- Supplied passage:

TFD/TOTAL FUCKING DARKNESS RELEASES NEW ALBUM COMMUNICATED TO THEM
VIA A GREAT VOID, PLAYS DISASTROUSLY IN HELSINKI, SEEKS NO
REDEMPTION
The venue is small. Just as well because the Helsinki audience is
emphatically not enormous, the quality of youth amongst them
unpronounced, the weather depressingly uncrisp. Before global
warming it would have been as cold and sharp as an 808 snare. But
there is still a grey excitement, a grizzled hope that the (mostly)
Canadian provocateurs (more "provo[ke]-" than "-a[u]teur", if we are
to be frank) might, somehow, tonight, dip their electronic buckets
deep into the well of a better past, and pull out a clear drink of
the old TFD joy. Hope is in the audience's watery Finnish eyes,
under their grey eyebrows.
Doors open, audience filters in. There is plenty of room to move
around. The local opener cancelled because they had to record a
podcast. So an hour goes by in silence until finally the lights dim
(it's still quite bright outside). TFD does not so much take the
stage and collapse onto it. Torquil Campbell, still uninjured,
prances out and screams TOTAL FUCKING DARKNESS into a microphone
over and over until some laconic Finn or other turns the microphone
on. Campbell keeps screaming into it. Stephen Ramsay is also there,
as close to stage left as possible. He desperately tries to plug a
suddenly malfunctioning and badly bent MIDI cable into some other
dented piece of metal. For some time there is no music at all, just
Campbell's voice (a great voice, somewhere between purloined maple
syrup and marbles in a can). Also here is Tom McFall, the
synthesizing Pooh to Campbell's seizure-prone Tigger and Ramsay's
electronic Eeyore. Unlike the others McFall seems—this is hard to
explain—as if he has chosen to be here. His skin is good. He has a
kindness. Used to the disaster, he simply stands behind his devices
and waits for circumstances to improve.

- Material:
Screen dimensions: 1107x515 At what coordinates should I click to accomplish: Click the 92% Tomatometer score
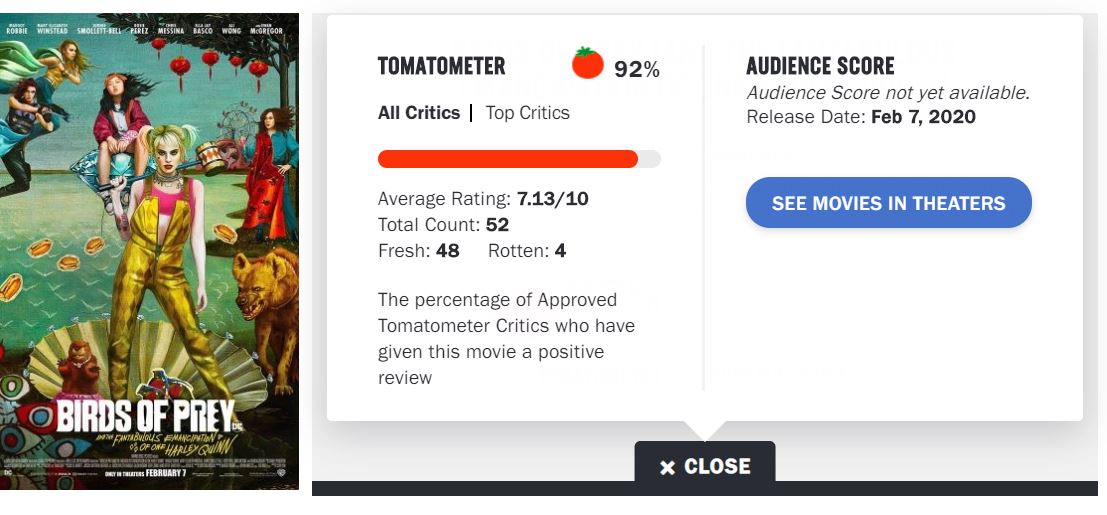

- What is required:
In the concert review, why did the local opener cancel?

- Result:
The local opener had to record a podcast.